Tuesday, September 07, 2010

The "will-be-able-to" index for media releases

It is amazing how many mobile banking articles announce intentions rather than achievements. I read a lot of articles especially with reference to mobile banking solutions and I am convinced that this a trend that we see more in our industry than anywhere else.

Take for example the following recent article on a mobile banking service to be launched in India (read here). Careful scrutiny of the article will show that the word "will" has been used seven times in an article of three hundred and forty words. In other words 2.1% of the words are "will". I would propose that we define the "will-be-able-to" index as 21 basis points in this case. The higher this index is, the more speculative an article would be on what will happen in the future, rather than what is possible right now. It is my contention that the average index for our industry would be higher than most.

I believe that this is because of a combination of
a. projects being extremely difficult to do and
b. high excitement about what is possible.
This leads to a situation where statements are made about what will be (or better may be) available in future. One should take articles with a low "will-be-able-to" index more seriously.

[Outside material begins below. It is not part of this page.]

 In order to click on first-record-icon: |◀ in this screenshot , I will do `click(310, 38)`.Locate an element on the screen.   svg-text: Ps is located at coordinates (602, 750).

The need to feed the agents of mobile wallets

Making mobile banking deployments work is like connecting the dots in a big economic jigsaw puzzle. Only if all players in the complex eco-system win does mobile banking take off. If the economic benefit to key players are not clear, then they will not support the solution and it will go nowhere.

In most deployments, agents and the agent-network are probably the most critical element for the whole thing to work. It is therefore absolutely essential that agents benefit from running the system. As a matter of fact, the more they benefit, the more they will push the solution. It is in the interest of the operator of mobile banking services, to pay the agents as much as possible.

Often, mobile payment consultants urge operators to make the service as affordable as possible. They argue that subscribers will use the system if it is really cheap. If one were to make the fees zero, people would really use the system... WRONG!

If the operator does not generate sufficient revenue from subscribers, they will not be able to offer agents a big enough incentive to sign up customers and to motivate them to use the system. It is more critical to feed the agents, and not as important to feed the subscriber.

Utilising competitive forces in regulating for mobile banking

Financial regulators have a difficult balancing act to follow. They have the responsibility, on the one hand, to ensure that the monetary system work, while also making financial products available to as many of the population as possible. A very restrictive regulatory dispensation would probably be the safest approach to protect the monetary system, but would lead to exclusion for a large percentage of people.

It would also be irresponsible to just have an approach of "everything goes". While this approach may ensure that more people have access to financial services, this would put the whole system at risk.

Financial regulators in general follow a very prescriptive approach in the way that they regulate. Their view of the world is that some rules exist and that if an institution can demonstrate that they can (or intend to) conform to those rules that the institution would receive a license. It is almost a case that any institution has a right to a license if they can demonstrate that they comply.

Another approach would be to limit the number of licenses and only offer licenses to a select (pre-determined) number of institutions in a specific sector (say mobile payments). These institutions would be carefully selected, so that a highly competitive market gets created. In this way, proper market forces would keep the industry in balance. This is a novel way of looking at regulations with many pros and cons, but worth considering.

It is my impression that this approach (of creating a competitive environment for mobile banking/payments through only licensing a limited number of players) is being considered by more than one country at the moment. The most recent announcements from CBN (Central Bank of Nigeria) and RBI (Reserve Bank of India) seems to encapsulate some of this thinking.